Quoted text:
--- --- ---

# Cooperation vs Competition



## Elvira (Dec 1, 2011)

Hi everyone :happy: America has always been a competitive society and competition can definitely inspire people to push themselves. Competition is necessary to stand out in the job market. 

However, I feel like sometimes American schools don't value cooperation enough. It seems like in the classes where I learned the most, I had to cooperate with others and work in groups in addition to doing independent work. I think we learned a lot by working together. In contrast, some of my most competitive classes had the most hostile environments and i learned very little. 

This concern comes to me at a time when most people think the best way to improve education is to have teachers and schools battle it out against each other. This competitive business model for education doesn't work out because there are too many confounding variables: poverty, students motivation, etc. 

My greatest teacher put together a curriculum with her sister (also a teacher) and she was fantastic! She has also cooperated with other teachers and to-be teachers. My high school was so successful because there was a great deal of cooperation between all of the faculty.

Do you feel like education needs to make more of a shift towards cooperation? Do you think Americans are inclined to think that competition is the answer to everything?


----------



## Diphenhydramine (Apr 9, 2010)

I feel that it should, in certain areas. There are some aspects of school life that should be extremely co-operative, where students are graded on their ability to act as part of a coherent social group, rather than any ability to work hard or be clever. For instance I believe students should be punished for ratting on their fellow students (they should be punished, too, if they did something wrong.)

On the other hand, in my experience and in my observation ("having worked in education") if you mix abilities, all you get is the lowest common denominator. In classroom work, putting people into arbitrary groups, or using groupwork when one can do individual work, has the effect only of reducing the top kids to some below average level, without making any improvements on the worst.

The bottom 10-20% of school children are dead weight. They're there because they need to learn how to fit into society and so we know who is going to do the bottom 10-20% of jobs. Making everyone else 'co-operate' with them doesn't work because they're not capable of academic co-operation.4

Tho teachers should obviously co-operate internally. They are working towards the same end, ultimately.


----------



## AriesLilith (Jan 6, 2013)

Hmm I think that some balance between cooperation and competition is good. In the real life, you do have to compete as there are times not everyone can have the same things (like entering a same course in the same university or getting a job position). But on the other hand, learning how to cooperate is crucial, as it can be very benefic in life. Also, people should learn that having good relations with others, as well as not compete unnecessarily, is very important.

I was never really the competitive type and I'm not very ambitious, but there were times I met some really competitive colleagues in the university, and I saw how they failed instead. In their cases, it was not really necessary to compete as everyone was struggling to end the course. But then they had to compete, even by less honest means, and it backfired on them.


----------



## Hurricane Matthew (Nov 9, 2012)

...What classes would be considered "competitive" environments exactly? >.> I go to school in the US and I don't feel as if I'm "competing" with other students for anything. I've had to do a lot of cooperative work with other students in my experience, though I don't think they helped much and I find I'm better at working alone as I somehow always end up being grouped up with the dumbest students in my class.

--- --- ---

Recorded data:

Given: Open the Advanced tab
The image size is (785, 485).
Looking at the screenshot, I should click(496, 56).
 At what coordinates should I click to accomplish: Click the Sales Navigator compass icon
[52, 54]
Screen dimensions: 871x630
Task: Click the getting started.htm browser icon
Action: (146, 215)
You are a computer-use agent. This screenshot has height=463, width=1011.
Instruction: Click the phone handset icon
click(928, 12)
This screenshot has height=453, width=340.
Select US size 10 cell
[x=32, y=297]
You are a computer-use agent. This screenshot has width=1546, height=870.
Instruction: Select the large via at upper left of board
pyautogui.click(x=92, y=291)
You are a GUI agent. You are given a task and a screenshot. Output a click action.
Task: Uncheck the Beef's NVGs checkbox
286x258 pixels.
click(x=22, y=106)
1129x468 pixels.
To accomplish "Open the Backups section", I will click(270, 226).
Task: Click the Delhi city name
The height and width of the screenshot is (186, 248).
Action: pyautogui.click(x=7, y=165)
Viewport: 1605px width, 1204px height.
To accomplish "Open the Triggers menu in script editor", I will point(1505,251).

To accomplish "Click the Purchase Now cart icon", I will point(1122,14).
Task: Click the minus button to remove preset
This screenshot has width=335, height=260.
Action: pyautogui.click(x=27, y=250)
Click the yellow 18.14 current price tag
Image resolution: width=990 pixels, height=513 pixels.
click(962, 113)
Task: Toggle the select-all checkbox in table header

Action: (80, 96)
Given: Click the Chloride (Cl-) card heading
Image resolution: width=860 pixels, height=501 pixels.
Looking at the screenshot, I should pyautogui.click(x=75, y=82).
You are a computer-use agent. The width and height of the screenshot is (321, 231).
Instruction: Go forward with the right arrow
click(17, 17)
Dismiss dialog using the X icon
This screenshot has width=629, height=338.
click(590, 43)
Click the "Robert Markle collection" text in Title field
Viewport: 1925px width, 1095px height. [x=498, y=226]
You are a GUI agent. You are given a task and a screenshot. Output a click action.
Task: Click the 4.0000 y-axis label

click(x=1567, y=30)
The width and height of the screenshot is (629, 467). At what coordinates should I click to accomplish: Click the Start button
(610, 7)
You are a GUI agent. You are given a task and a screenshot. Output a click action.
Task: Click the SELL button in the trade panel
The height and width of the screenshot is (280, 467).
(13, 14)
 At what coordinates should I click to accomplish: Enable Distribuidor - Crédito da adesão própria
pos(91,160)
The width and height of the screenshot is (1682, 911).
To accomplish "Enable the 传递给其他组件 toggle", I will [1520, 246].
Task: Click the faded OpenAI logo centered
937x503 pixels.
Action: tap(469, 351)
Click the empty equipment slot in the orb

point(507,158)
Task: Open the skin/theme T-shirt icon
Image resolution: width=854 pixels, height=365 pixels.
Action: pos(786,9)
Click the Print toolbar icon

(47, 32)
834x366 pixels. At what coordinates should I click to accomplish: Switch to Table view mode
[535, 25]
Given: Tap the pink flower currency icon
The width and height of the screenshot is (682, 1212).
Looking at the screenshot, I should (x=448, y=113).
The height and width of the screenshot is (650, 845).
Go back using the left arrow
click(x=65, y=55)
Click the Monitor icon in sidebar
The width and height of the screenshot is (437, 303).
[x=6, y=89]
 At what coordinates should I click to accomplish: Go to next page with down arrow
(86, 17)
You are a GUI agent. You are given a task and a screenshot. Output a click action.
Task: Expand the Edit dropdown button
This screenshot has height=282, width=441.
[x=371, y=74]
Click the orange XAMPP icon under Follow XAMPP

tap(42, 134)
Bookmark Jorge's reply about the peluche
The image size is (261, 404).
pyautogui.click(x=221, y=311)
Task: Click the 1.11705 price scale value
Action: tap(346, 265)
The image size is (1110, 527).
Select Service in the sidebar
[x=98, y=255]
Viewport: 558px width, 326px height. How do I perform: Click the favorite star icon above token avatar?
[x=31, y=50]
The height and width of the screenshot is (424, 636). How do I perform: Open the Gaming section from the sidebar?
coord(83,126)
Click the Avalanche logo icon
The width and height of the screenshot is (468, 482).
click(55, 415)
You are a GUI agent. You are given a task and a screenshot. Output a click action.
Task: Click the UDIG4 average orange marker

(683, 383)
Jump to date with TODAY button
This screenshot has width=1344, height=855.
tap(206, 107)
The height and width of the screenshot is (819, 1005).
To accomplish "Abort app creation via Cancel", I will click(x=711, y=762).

--- --- ---

Exercise requirements:
[a] Can you repeat, word for word, the stretch of the forum thread from "Tho teachers should" through "is very important."?
[b] Does the forum thread support each statement below? Give yes or no for each, with the exact words from the forum thread that settle it.
(i) Elvira credits her high school's success to cooperation among its faculty.
(ii) AriesLilith describes herself as very ambitious.
(iii) Hurricane Matthew finds group work suits them better than working alone.

Complete answers:
[a]
Tho teachers should obviously co-operate internally. They are working towards the same end, ultimately.


----------



## AriesLilith (Jan 6, 2013)

Hmm I think that some balance between cooperation and competition is good. In the real life, you do have to compete as there are times not everyone can have the same things (like entering a same course in the same university or getting a job position). But on the other hand, learning how to cooperate is crucial, as it can be very benefic in life. Also, people should learn that having good relations with others, as well as not compete unnecessarily, is very important.

[b]
(i) Yes: "My high school was so successful because there was a great deal of cooperation between all of the faculty."
(ii) No: "I'm not very ambitious"
(iii) No: "I find I'm better at working alone"